Aussi, bien qu'en apparence, la sevara consiste donc en une forme élémentaire de logique, évidente et accessible à tous, il n'est pas clair quel rapport la logique ainsi définie entretient avec l'herméneutique[11] auquel l'auteur consacre plus loin un chapitre entier (chapitre 5)[12]. Il n'en demeure pas moins que la sevara occupe une place fondamentale comme source du droit hébraïque, défendue en particulier par Maïmonide. Le ma'asseh est à l'autre extrêmité du champ des sources: il s'agit d'une situation vécue, de laquelle une règle ou un principe a été déduit, soit à la suite d'un jugement rendu soit par le témoignage d'un comportement ou d'un acte adopté par un sage ou toute personne reconnue comme une autorité en matière de halakhah (p. 63)[13]. Clairement distinct de la sevara, le ma'asseh ne se confond pas avec le minhag, car la règle est ici déduite d'une situation individuelle. La littérature des responsa (cheéloth ou-techouvoth), qui est post-talmudique, complète et pérennise les règles déduites du ma'asseh.

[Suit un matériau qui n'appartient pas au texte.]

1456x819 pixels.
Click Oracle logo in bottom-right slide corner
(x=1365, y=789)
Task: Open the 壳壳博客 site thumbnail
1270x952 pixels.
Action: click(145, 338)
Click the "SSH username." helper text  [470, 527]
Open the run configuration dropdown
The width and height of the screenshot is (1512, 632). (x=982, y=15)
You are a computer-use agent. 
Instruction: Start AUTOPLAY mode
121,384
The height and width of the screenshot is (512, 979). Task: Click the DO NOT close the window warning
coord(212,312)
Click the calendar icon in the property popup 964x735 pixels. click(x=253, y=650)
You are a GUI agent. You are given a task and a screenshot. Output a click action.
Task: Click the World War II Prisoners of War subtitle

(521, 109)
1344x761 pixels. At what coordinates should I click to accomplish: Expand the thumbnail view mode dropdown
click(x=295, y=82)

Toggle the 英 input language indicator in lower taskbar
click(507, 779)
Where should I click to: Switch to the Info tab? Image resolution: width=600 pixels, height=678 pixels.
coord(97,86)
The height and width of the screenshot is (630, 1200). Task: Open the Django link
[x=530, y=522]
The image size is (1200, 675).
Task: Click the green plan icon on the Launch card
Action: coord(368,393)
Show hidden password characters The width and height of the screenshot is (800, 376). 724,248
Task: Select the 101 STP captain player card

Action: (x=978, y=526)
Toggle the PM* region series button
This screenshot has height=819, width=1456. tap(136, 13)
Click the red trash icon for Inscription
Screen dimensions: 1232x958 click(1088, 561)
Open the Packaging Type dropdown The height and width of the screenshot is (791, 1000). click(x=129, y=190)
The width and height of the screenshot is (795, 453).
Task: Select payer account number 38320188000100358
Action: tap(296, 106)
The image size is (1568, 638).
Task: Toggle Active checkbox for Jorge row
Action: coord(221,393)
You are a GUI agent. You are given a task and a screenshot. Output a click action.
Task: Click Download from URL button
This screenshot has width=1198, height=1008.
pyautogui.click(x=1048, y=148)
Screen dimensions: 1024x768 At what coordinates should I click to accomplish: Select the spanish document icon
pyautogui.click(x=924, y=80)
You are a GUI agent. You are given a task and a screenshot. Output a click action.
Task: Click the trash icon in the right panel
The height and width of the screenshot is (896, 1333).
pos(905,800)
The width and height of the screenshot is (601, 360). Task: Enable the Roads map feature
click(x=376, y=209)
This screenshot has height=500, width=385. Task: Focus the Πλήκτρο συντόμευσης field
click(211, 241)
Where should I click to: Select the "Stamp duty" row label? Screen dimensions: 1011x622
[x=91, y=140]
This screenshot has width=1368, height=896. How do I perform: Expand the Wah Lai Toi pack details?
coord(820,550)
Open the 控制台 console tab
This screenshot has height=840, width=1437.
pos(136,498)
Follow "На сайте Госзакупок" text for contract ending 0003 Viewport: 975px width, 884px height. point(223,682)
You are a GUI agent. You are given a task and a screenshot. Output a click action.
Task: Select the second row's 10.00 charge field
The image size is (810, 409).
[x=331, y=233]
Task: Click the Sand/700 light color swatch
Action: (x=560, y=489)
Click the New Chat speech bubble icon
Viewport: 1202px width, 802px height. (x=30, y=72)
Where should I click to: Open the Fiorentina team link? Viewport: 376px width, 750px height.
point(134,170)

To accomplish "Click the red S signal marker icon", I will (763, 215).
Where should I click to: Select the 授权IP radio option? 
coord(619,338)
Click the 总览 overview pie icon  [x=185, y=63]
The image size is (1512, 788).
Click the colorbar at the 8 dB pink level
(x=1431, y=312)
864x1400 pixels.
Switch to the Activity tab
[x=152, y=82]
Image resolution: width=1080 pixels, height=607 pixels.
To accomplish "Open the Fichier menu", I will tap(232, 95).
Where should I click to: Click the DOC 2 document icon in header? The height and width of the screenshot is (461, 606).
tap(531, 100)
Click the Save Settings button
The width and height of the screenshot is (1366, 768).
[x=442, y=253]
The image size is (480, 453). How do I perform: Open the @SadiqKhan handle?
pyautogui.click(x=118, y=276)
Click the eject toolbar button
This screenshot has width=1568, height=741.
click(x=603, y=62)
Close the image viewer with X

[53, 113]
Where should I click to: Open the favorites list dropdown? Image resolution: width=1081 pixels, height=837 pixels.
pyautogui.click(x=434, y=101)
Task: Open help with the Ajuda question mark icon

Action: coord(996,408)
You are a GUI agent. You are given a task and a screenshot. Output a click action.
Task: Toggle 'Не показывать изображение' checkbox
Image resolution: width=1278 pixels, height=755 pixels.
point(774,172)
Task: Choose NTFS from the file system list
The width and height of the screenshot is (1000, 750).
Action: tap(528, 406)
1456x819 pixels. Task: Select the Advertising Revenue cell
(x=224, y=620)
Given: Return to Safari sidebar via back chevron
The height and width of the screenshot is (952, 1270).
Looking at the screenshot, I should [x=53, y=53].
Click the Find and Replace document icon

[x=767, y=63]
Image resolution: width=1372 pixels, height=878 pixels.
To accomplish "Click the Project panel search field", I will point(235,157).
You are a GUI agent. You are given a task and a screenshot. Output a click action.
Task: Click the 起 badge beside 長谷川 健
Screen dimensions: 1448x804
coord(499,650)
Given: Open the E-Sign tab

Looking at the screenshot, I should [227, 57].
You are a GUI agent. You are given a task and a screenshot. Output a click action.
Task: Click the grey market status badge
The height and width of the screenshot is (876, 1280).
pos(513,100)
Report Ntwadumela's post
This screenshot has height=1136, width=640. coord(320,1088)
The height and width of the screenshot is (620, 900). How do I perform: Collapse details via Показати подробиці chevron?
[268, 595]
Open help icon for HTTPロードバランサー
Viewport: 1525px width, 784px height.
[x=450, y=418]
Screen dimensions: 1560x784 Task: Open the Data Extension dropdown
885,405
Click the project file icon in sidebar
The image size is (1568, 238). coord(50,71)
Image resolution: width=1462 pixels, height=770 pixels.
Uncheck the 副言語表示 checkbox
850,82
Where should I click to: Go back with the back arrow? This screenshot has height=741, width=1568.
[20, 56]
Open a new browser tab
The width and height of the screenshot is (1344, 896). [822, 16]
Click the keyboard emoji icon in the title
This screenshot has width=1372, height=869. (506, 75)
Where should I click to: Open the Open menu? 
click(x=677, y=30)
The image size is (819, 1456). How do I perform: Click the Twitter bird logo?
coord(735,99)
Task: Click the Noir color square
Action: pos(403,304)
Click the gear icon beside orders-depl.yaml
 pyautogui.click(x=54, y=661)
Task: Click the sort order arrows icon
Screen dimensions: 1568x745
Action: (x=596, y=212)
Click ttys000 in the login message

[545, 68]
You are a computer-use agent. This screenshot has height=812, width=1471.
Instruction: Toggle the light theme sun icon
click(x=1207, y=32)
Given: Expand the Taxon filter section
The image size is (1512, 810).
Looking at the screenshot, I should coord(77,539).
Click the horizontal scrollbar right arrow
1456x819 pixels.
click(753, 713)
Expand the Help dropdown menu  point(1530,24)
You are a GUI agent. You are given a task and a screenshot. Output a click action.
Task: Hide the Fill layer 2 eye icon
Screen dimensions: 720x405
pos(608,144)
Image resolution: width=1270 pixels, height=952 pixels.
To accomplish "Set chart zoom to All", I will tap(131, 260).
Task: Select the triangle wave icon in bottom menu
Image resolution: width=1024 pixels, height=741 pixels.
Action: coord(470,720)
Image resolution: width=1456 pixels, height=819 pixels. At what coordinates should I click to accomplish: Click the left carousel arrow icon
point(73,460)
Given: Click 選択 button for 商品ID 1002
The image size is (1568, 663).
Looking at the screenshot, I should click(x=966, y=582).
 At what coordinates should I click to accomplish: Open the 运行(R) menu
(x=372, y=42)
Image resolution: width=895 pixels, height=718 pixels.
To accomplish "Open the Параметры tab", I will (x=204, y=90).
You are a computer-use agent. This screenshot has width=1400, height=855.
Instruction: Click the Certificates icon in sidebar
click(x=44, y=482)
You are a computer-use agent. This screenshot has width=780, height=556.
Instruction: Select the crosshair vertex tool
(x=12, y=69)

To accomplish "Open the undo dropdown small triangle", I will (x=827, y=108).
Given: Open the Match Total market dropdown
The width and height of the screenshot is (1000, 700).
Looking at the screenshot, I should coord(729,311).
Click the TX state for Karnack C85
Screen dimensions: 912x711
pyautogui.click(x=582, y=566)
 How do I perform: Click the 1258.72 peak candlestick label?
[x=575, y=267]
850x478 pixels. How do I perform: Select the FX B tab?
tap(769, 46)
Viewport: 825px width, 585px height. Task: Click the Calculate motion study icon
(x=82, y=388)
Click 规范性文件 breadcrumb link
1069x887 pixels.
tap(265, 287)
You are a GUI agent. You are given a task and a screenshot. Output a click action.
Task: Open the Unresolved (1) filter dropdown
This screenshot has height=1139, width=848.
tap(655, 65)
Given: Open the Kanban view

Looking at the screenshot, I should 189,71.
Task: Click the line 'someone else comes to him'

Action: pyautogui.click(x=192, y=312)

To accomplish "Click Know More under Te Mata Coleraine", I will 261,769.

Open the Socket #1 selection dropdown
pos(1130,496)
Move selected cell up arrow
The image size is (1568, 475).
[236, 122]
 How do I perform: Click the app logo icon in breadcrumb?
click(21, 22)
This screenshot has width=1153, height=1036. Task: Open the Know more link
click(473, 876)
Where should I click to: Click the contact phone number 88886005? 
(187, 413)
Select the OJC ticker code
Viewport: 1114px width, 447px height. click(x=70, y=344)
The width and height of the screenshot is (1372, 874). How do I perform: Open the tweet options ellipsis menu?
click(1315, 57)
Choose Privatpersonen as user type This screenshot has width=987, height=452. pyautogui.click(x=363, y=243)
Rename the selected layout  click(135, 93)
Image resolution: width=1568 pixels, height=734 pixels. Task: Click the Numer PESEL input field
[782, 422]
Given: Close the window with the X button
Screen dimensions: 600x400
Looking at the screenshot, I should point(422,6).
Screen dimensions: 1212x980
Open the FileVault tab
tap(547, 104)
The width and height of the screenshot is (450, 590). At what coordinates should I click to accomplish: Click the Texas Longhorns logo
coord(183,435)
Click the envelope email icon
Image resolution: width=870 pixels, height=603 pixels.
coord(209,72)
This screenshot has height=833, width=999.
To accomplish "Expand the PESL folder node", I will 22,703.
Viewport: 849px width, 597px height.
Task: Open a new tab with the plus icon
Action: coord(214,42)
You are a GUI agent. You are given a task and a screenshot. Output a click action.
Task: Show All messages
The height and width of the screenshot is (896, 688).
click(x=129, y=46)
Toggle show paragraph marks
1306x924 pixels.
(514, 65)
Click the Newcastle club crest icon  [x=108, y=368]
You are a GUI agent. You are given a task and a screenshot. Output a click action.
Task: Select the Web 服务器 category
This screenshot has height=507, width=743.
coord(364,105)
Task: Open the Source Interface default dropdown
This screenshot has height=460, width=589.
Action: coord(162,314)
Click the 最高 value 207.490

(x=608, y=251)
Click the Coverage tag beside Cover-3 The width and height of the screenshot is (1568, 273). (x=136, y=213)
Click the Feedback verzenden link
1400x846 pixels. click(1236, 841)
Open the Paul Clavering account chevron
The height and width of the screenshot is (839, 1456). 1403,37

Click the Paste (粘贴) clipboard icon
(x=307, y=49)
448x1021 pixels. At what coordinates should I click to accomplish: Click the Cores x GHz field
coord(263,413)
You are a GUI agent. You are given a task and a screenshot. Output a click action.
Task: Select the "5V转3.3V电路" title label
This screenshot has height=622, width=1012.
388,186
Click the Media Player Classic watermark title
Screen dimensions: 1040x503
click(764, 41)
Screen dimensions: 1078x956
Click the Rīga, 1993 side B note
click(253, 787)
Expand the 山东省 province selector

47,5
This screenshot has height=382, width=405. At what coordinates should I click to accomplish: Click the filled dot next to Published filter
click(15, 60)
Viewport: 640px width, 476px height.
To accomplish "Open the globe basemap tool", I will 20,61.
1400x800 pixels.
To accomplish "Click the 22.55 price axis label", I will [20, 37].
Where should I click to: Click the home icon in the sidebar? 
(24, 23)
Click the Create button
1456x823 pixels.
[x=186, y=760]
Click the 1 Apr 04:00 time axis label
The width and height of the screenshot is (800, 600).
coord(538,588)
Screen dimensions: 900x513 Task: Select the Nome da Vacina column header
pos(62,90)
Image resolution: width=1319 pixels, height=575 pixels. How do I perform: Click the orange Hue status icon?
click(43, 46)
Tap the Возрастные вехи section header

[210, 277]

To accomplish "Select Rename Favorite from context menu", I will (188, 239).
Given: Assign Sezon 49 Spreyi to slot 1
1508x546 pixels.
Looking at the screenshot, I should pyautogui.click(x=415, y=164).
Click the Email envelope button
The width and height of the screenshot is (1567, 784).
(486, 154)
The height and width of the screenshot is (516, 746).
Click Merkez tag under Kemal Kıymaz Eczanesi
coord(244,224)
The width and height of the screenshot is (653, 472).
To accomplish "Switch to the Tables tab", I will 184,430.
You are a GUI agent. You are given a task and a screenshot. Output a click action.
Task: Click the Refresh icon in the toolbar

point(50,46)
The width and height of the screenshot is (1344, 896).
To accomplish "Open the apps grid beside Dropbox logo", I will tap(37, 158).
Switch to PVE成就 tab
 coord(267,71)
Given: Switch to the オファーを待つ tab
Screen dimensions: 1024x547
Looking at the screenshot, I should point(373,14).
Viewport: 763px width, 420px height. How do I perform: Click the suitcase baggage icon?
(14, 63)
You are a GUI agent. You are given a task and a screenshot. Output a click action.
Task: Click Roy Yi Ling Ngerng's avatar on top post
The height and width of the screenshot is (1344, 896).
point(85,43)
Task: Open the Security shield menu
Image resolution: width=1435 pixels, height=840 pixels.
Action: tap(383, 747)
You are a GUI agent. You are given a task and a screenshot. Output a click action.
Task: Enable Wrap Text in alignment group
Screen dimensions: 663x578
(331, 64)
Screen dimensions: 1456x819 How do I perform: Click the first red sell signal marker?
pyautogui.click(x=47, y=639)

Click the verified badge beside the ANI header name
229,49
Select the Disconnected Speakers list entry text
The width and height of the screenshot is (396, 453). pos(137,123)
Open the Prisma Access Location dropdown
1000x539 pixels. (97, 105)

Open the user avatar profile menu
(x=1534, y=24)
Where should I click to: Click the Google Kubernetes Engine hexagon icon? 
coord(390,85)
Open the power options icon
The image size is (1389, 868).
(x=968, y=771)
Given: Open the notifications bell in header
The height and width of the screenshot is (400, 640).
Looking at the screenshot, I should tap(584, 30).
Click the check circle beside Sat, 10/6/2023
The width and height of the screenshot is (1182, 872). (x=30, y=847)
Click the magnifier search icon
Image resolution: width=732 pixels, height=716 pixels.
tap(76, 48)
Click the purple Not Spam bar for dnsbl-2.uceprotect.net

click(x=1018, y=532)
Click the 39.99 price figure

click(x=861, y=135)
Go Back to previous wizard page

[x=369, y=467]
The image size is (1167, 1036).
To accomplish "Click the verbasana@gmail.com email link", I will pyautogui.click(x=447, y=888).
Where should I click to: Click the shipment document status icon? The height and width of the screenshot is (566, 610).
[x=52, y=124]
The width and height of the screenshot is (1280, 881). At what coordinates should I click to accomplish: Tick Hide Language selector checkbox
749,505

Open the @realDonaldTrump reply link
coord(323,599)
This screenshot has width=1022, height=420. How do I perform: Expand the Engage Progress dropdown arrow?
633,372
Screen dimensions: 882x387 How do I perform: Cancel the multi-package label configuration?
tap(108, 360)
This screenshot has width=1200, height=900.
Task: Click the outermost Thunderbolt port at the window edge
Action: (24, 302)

Le quatrième chapitre, qui est le plus long de l'ouvrage,  est consacré à l'autorité halakhique, le cœur du judaïsme rabbinique. Résumer deux mille ans de judaïsme rabbinique est certes une gageure, tant la dynamique mêlant Torah écrite et Torah orale est subtile. L'auteur en présente quelques jalons. A partir d'Ezra, le droit est centralisé par le Temple et le Grand Sanhedrin qui est la cour de justice centrale. Le rôle de Chammaï et de Hillel, deux figures centrales de l'époque du Second Temple, et l'antagonisme entre leurs écoles, dans la formation ultérieure de la halakhah est relevé par l'auteur qui note également: « La division prit parfois un tour dramatique et n'aurait probablement pas pu durer sans aboutir à un schisme » (p. 73). Les sources talmudiques (Talmud de Babylone, Chabbath 17a; Talmud de Palestine, Chabbath 1:4 (3c)), ainsi que les documents de la Gueniza du Caire, témoignent chacune à leur manière de la bataille, au sens propre, entre les élèves de l'école de Chammaï et de l'école de Hillel. L'auteur indique qu'ultérieurement, « Gamaliel II entreprend de restaurer l'uniformité de la halakhah ou à tout le moins de définir ou de redéfinir les paramètres de l'autorité halakhique, en l'absence d'un Temple qui ne put jamais être reconstruit. » (ibid.) A la suite des écoles de Chammaï et de Hillel, la controverse rabbinique (ma'hloqet) se développe grandement et plus tard encore, à l'époque romaine, son développement ajoutera à l'incertitude politique. Remarquons toutefois que concernant le droit civil, nous ne disposons presque pas de matériel légal des écoles de Chammaï et de Hillel (la quasi-totalité des débats entre les écoles de Chammaï et de Hillel concerne les lois rituelles)[14]. Le rôle des sages postérieurs, notamment de Gamaliel II, méritent d'être étudié à cet égard.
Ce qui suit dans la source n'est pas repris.